This is exactly what took place (Matthew 26:69-75). Three times, Peter cursed and swore, denying that he had ever known Jesus.

“Then began he [for the third time] to curse and to swear, saying, ‘I know not the man.’ And immediately the cock crew. And Peter remembered the word of Jesus, which said unto him, ‘Before the cock crow, thou shall deny me thrice.’ And he went out, and wept bitterly” (Matthew 26:75).

Each one of the disciples experienced his own broken-hearted chagrin after Christ’s resurrection. Remember, “then all the disciples forsook Him, and fled” (Matthew 26:56). Even John, that “disciple whom Jesus loved,” forsook Jesus and fled.
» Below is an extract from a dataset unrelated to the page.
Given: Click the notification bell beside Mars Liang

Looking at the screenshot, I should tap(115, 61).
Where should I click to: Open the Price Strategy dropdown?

As Jesus Christ was dying, He saw John and the others standing well back in the crowd. Mary, His mother was there, as was her sister, and “Mary the wife of Cleophas, and Mary Magdalene. When Jesus therefore saw His mother, and the disciple standing by, whom he loved [John], He saith unto His mother, ‘Woman, behold thy son!’ Then saith He to the disciple, ‘Behold your mother!’ And from that hour that disciple took her unto his own home” (John 19:25-27).

What was going through John’s mind? What were the thoughts of all His disciples? We can well imagine the feelings of guilt, remorse, and self-doubt, as well as their conflicting feelings of fear, for they did not want to be arrested and murdered. We can imagine their terrible shame, for they must have felt that they had shown themselves cowards.

So it was that Jesus Christ called, shaped, molded, trained, and tested His disciples. He knew the terrible trials they would face. He knew, and plainly prophesied, that some of them would meet horrible deaths, even as they would kill the Savior of the world.

By all these tests, Christ was hammering, shaping, tempering the spiritual character that would form the building blocks of His “church,” or group of specially “called-out ones.”

The Great Commission To the Group

At the time of Christ’s resurrection, the disciples were incredulous. None of them truly believed He was alive. They were unwilling witnesses, having to be truly convinced that Jesus Christ had indeed risen from the dead.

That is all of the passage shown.